Copy out all the entries word for word.

•••

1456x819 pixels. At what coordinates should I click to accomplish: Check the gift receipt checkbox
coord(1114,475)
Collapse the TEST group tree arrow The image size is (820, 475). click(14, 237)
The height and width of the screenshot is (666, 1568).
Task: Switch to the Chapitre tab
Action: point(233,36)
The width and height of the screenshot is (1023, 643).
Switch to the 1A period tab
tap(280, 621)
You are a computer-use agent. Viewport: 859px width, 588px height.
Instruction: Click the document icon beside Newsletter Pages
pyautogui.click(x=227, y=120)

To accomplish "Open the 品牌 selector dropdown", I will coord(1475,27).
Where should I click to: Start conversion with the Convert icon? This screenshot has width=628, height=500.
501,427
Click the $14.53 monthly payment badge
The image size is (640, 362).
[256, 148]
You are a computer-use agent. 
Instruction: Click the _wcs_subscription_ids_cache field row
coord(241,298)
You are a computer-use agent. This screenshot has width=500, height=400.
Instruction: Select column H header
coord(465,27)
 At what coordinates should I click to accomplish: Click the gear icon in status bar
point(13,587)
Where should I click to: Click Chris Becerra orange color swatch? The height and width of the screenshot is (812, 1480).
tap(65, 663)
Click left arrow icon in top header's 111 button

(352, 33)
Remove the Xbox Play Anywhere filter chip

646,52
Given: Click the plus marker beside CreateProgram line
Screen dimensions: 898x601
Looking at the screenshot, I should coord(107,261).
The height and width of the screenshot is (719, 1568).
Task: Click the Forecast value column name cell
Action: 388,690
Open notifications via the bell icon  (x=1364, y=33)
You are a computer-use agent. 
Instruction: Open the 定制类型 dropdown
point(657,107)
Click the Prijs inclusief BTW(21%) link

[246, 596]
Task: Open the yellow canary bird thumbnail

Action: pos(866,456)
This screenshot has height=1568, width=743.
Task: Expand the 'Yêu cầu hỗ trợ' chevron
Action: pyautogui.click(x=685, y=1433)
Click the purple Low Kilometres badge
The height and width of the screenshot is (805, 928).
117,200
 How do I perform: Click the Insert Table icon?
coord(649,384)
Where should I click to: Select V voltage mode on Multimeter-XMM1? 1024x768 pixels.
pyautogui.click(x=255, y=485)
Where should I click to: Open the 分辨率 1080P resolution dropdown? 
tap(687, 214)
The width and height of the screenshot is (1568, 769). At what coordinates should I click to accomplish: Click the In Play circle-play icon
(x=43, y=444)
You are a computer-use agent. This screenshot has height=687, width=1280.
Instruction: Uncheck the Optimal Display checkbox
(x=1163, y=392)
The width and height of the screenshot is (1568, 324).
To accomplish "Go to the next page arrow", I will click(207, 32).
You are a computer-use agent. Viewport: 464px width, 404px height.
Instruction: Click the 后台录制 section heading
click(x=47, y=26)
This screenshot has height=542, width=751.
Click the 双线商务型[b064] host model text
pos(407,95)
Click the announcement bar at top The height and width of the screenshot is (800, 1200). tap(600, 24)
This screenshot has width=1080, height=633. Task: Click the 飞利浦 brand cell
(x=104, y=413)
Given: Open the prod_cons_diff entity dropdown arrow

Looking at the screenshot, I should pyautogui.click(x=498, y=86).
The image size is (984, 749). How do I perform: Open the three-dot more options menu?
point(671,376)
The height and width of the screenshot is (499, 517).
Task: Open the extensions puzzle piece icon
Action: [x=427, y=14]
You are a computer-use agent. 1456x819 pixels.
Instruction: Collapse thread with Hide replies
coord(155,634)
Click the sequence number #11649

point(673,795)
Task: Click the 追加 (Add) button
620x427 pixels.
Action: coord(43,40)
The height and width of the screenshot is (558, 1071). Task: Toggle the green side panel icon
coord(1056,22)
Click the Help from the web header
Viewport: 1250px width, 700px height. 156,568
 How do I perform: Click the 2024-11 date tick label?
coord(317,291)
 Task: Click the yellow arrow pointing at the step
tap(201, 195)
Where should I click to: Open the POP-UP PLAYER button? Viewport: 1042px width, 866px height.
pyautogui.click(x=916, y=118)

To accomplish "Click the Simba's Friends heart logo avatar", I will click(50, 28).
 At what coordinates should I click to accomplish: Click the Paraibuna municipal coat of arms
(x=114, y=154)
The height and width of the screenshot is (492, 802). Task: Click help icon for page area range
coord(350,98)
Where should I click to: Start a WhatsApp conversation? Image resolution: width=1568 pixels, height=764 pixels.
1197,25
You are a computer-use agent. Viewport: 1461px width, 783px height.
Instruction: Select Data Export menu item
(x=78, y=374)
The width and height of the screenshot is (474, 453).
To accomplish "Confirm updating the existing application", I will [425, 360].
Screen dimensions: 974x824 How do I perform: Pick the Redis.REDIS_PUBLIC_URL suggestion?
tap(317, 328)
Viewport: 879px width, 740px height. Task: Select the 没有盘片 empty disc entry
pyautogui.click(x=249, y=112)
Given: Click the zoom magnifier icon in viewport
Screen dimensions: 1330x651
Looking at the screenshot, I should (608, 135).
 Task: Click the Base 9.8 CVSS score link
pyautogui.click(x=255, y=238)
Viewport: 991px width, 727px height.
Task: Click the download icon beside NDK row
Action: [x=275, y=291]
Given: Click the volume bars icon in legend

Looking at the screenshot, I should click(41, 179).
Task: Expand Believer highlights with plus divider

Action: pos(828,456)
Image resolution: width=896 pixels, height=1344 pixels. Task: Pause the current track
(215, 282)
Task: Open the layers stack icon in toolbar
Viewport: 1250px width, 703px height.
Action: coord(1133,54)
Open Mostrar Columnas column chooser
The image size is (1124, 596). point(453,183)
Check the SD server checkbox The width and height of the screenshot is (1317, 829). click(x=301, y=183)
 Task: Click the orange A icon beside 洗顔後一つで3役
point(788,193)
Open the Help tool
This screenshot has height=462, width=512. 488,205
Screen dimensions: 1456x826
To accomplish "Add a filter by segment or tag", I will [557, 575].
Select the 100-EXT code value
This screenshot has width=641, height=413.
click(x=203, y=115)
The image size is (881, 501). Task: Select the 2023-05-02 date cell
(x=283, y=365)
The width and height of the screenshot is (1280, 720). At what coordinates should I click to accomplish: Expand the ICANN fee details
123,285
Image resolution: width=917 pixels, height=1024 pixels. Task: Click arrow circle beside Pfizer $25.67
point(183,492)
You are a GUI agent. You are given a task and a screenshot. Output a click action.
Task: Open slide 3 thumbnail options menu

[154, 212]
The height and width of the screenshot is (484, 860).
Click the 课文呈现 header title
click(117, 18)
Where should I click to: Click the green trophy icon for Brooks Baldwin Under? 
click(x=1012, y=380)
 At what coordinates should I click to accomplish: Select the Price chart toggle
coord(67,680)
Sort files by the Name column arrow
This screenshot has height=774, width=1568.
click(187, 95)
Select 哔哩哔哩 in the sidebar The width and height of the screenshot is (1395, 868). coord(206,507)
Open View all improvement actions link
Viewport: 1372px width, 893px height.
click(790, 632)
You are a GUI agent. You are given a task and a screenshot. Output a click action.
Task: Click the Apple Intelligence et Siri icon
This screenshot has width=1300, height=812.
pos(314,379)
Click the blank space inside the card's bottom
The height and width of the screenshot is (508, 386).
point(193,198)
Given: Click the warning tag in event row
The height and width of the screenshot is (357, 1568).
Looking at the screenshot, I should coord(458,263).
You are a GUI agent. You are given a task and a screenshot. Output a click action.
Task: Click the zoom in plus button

•••

**Written response**.
1456x819 pixels. At what coordinates should I click to accomplish: Check the gift receipt checkbox
coord(1114,475)
Collapse the TEST group tree arrow The image size is (820, 475). click(14, 237)
The height and width of the screenshot is (666, 1568).
Task: Switch to the Chapitre tab
Action: point(233,36)
The width and height of the screenshot is (1023, 643).
Switch to the 1A period tab
tap(280, 621)
You are a computer-use agent. Viewport: 859px width, 588px height.
Instruction: Click the document icon beside Newsletter Pages
pyautogui.click(x=227, y=120)

To accomplish "Open the 品牌 selector dropdown", I will coord(1475,27).
Where should I click to: Start conversion with the Convert icon? This screenshot has width=628, height=500.
501,427
Click the $14.53 monthly payment badge
The image size is (640, 362).
[256, 148]
You are a computer-use agent. 
Instruction: Click the _wcs_subscription_ids_cache field row
coord(241,298)
You are a computer-use agent. This screenshot has width=500, height=400.
Instruction: Select column H header
coord(465,27)
 At what coordinates should I click to accomplish: Click the gear icon in status bar
point(13,587)
Where should I click to: Click Chris Becerra orange color swatch? The height and width of the screenshot is (812, 1480).
tap(65, 663)
Click left arrow icon in top header's 111 button

(352, 33)
Remove the Xbox Play Anywhere filter chip

646,52
Given: Click the plus marker beside CreateProgram line
Screen dimensions: 898x601
Looking at the screenshot, I should coord(107,261).
The height and width of the screenshot is (719, 1568).
Task: Click the Forecast value column name cell
Action: 388,690
Open notifications via the bell icon  (x=1364, y=33)
You are a computer-use agent. 
Instruction: Open the 定制类型 dropdown
point(657,107)
Click the Prijs inclusief BTW(21%) link

[246, 596]
Task: Open the yellow canary bird thumbnail

Action: pos(866,456)
This screenshot has height=1568, width=743.
Task: Expand the 'Yêu cầu hỗ trợ' chevron
Action: pyautogui.click(x=685, y=1433)
Click the purple Low Kilometres badge
The height and width of the screenshot is (805, 928).
117,200
 How do I perform: Click the Insert Table icon?
coord(649,384)
Where should I click to: Select V voltage mode on Multimeter-XMM1? 1024x768 pixels.
pyautogui.click(x=255, y=485)
Where should I click to: Open the 分辨率 1080P resolution dropdown? 
tap(687, 214)
The width and height of the screenshot is (1568, 769). At what coordinates should I click to accomplish: Click the In Play circle-play icon
(x=43, y=444)
You are a computer-use agent. This screenshot has height=687, width=1280.
Instruction: Uncheck the Optimal Display checkbox
(x=1163, y=392)
The width and height of the screenshot is (1568, 324).
To accomplish "Go to the next page arrow", I will click(207, 32).
You are a computer-use agent. Viewport: 464px width, 404px height.
Instruction: Click the 后台录制 section heading
click(x=47, y=26)
This screenshot has height=542, width=751.
Click the 双线商务型[b064] host model text
pos(407,95)
Click the announcement bar at top The height and width of the screenshot is (800, 1200). tap(600, 24)
This screenshot has width=1080, height=633. Task: Click the 飞利浦 brand cell
(x=104, y=413)
Given: Open the prod_cons_diff entity dropdown arrow

Looking at the screenshot, I should pyautogui.click(x=498, y=86).
The image size is (984, 749). How do I perform: Open the three-dot more options menu?
point(671,376)
The height and width of the screenshot is (499, 517).
Task: Open the extensions puzzle piece icon
Action: [x=427, y=14]
You are a computer-use agent. 1456x819 pixels.
Instruction: Collapse thread with Hide replies
coord(155,634)
Click the sequence number #11649

point(673,795)
Task: Click the 追加 (Add) button
620x427 pixels.
Action: coord(43,40)
The height and width of the screenshot is (558, 1071). Task: Toggle the green side panel icon
coord(1056,22)
Click the Help from the web header
Viewport: 1250px width, 700px height. 156,568
 How do I perform: Click the 2024-11 date tick label?
coord(317,291)
 Task: Click the yellow arrow pointing at the step
tap(201, 195)
Where should I click to: Open the POP-UP PLAYER button? Viewport: 1042px width, 866px height.
pyautogui.click(x=916, y=118)

To accomplish "Click the Simba's Friends heart logo avatar", I will click(50, 28).
 At what coordinates should I click to accomplish: Click the Paraibuna municipal coat of arms
(x=114, y=154)
The height and width of the screenshot is (492, 802). Task: Click help icon for page area range
coord(350,98)
Where should I click to: Start a WhatsApp conversation? Image resolution: width=1568 pixels, height=764 pixels.
1197,25
You are a computer-use agent. Viewport: 1461px width, 783px height.
Instruction: Select Data Export menu item
(x=78, y=374)
The width and height of the screenshot is (474, 453).
To accomplish "Confirm updating the existing application", I will [425, 360].
Screen dimensions: 974x824 How do I perform: Pick the Redis.REDIS_PUBLIC_URL suggestion?
tap(317, 328)
Viewport: 879px width, 740px height. Task: Select the 没有盘片 empty disc entry
pyautogui.click(x=249, y=112)
Given: Click the zoom magnifier icon in viewport
Screen dimensions: 1330x651
Looking at the screenshot, I should (608, 135).
 Task: Click the Base 9.8 CVSS score link
pyautogui.click(x=255, y=238)
Viewport: 991px width, 727px height.
Task: Click the download icon beside NDK row
Action: [x=275, y=291]
Given: Click the volume bars icon in legend

Looking at the screenshot, I should click(41, 179).
Task: Expand Believer highlights with plus divider

Action: pos(828,456)
Image resolution: width=896 pixels, height=1344 pixels. Task: Pause the current track
(215, 282)
Task: Open the layers stack icon in toolbar
Viewport: 1250px width, 703px height.
Action: coord(1133,54)
Open Mostrar Columnas column chooser
The image size is (1124, 596). point(453,183)
Check the SD server checkbox The width and height of the screenshot is (1317, 829). click(x=301, y=183)
 Task: Click the orange A icon beside 洗顔後一つで3役
point(788,193)
Open the Help tool
This screenshot has height=462, width=512. 488,205
Screen dimensions: 1456x826
To accomplish "Add a filter by segment or tag", I will [557, 575].
Select the 100-EXT code value
This screenshot has width=641, height=413.
click(x=203, y=115)
The image size is (881, 501). Task: Select the 2023-05-02 date cell
(x=283, y=365)
The width and height of the screenshot is (1280, 720). At what coordinates should I click to accomplish: Expand the ICANN fee details
123,285
Image resolution: width=917 pixels, height=1024 pixels. Task: Click arrow circle beside Pfizer $25.67
point(183,492)
You are a GUI agent. You are given a task and a screenshot. Output a click action.
Task: Open slide 3 thumbnail options menu

[154, 212]
The height and width of the screenshot is (484, 860).
Click the 课文呈现 header title
click(117, 18)
Where should I click to: Click the green trophy icon for Brooks Baldwin Under? 
click(x=1012, y=380)
 At what coordinates should I click to accomplish: Select the Price chart toggle
coord(67,680)
Sort files by the Name column arrow
This screenshot has height=774, width=1568.
click(187, 95)
Select 哔哩哔哩 in the sidebar The width and height of the screenshot is (1395, 868). coord(206,507)
Open View all improvement actions link
Viewport: 1372px width, 893px height.
click(790, 632)
You are a GUI agent. You are given a task and a screenshot. Output a click action.
Task: Click the Apple Intelligence et Siri icon
This screenshot has width=1300, height=812.
pos(314,379)
Click the blank space inside the card's bottom
The height and width of the screenshot is (508, 386).
point(193,198)
Given: Click the warning tag in event row
The height and width of the screenshot is (357, 1568).
Looking at the screenshot, I should coord(458,263).
You are a GUI agent. You are given a task and a screenshot. Output a click action.
Task: Click the zoom in plus button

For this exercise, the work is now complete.